Star-K already had a joint kosher and USDA organic auditing program, developed in conjunction with Quality Assurance International (QAI), since the start of 2009, but it conducted its first triple audit – adding non-GMO certification – for Hain Celestial Group’s WestSoy product line in December. The non-GMO (genetically modified organisms) verification allows the kosher certification body to add the Non-GMO Project’s verification scheme to these double kosher-organic audits, providing triple certification within one working day.
Star-K president Dr. Avrom Pollak said: “Clients want stacked audits as a way to create efficiency and eliminate multiple audit fatigue—it is the clients, themselves, who are operating multiple certification/verification programs that find it helpful to work with an agency that can perform stacked audits…Having realized that many companies have all three certifications, we feel that the bundling of our certification efforts will add further efficiency and value on behalf of consumers throughout the world.”
The joint audit is achieved by providing inspectors with training in all three auditing processes, allowing them to conduct them at the same time.
Star-K said demand for trusted kosher-certified products has increased in line with growing interest in organic foods, calling the kosher organic industry “a flourishing new specialty food category”. Kosher product sales grew 41% from 2003 to 2010, according to Mintel data. The market researcher estimates the value of kosher ingredients sold in the United States at $370bn a year.

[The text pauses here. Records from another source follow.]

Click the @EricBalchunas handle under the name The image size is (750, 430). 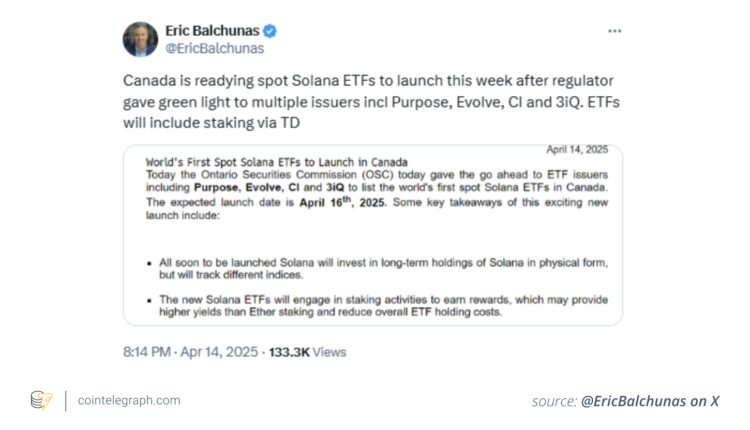click(x=213, y=46)
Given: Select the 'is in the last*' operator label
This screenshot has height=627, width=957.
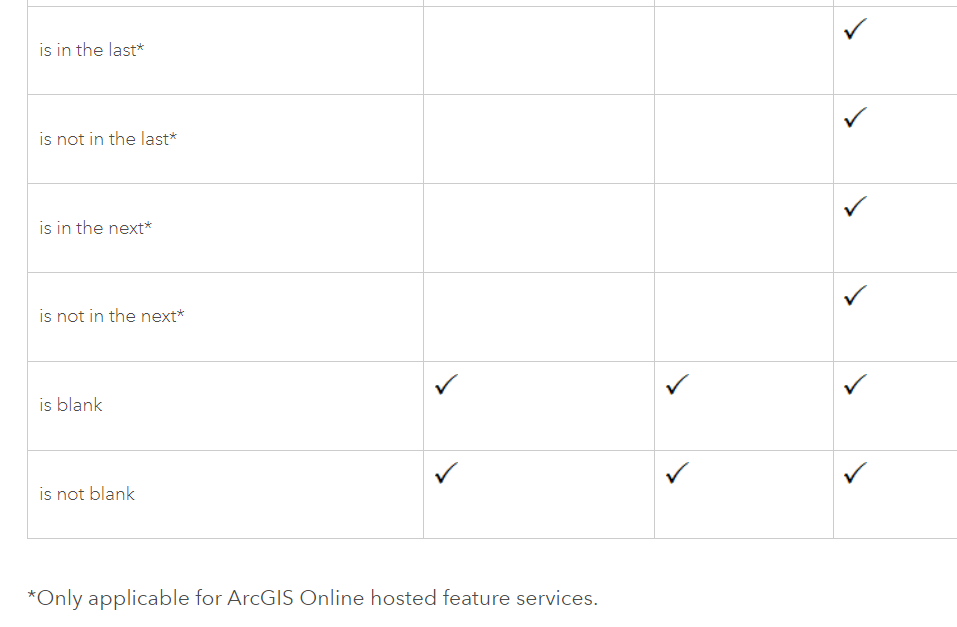Looking at the screenshot, I should tap(91, 50).
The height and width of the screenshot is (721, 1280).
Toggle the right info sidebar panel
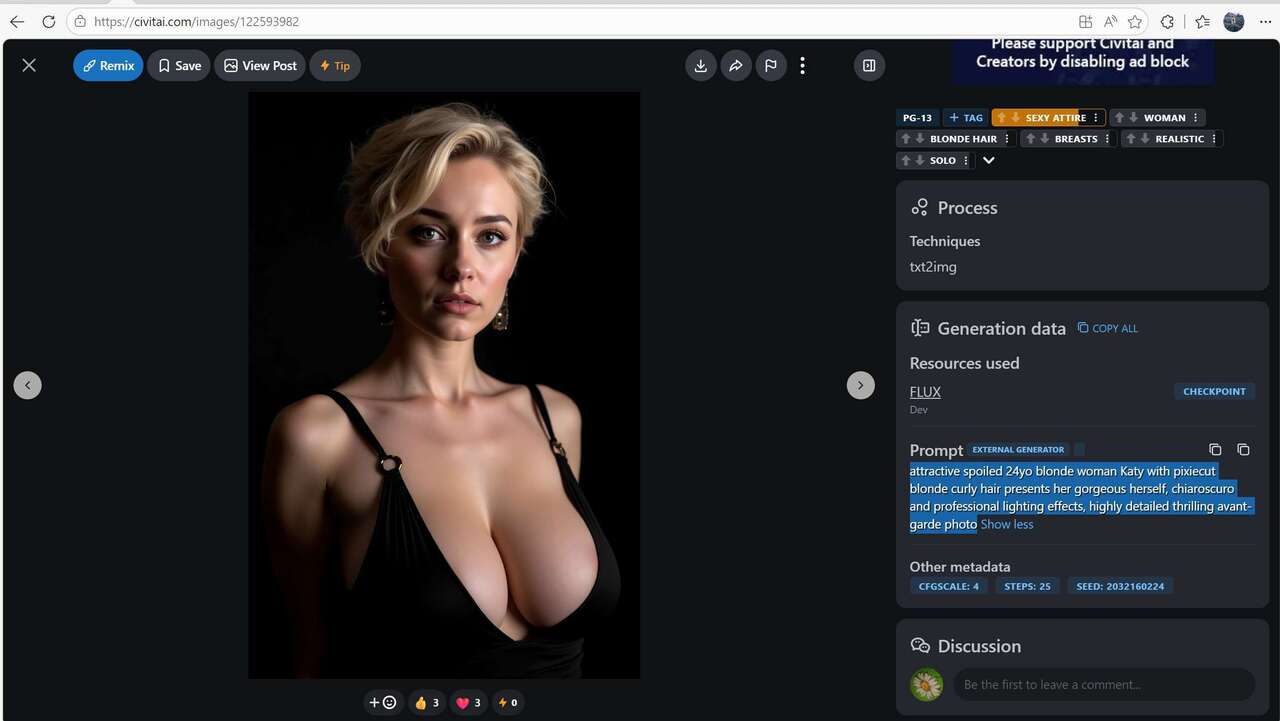click(x=868, y=65)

Meanwhile, the Non-GMO Project’s verification scheme has become the fastest growing food eco-label in North America, and sales of certified products hit $1bn in 2011, according to SPINS, a market research and consulting firm for the natural products industry.
Hain Celestial Group’s WestSoy Tofu quality assurance manager Anthony Hodgson said Hain Celestial opted for a triple kosher-organic-non-GMO audit to use time and resources more efficiently.
He said: “The non-GMO and organic audit had some commonalities, as the auditor would ask a specific question it was already addressed by another audit and vice versa. Therefore it was an efficient use of everyone’s time. Going forward I would definitely recommend doing the audits together.”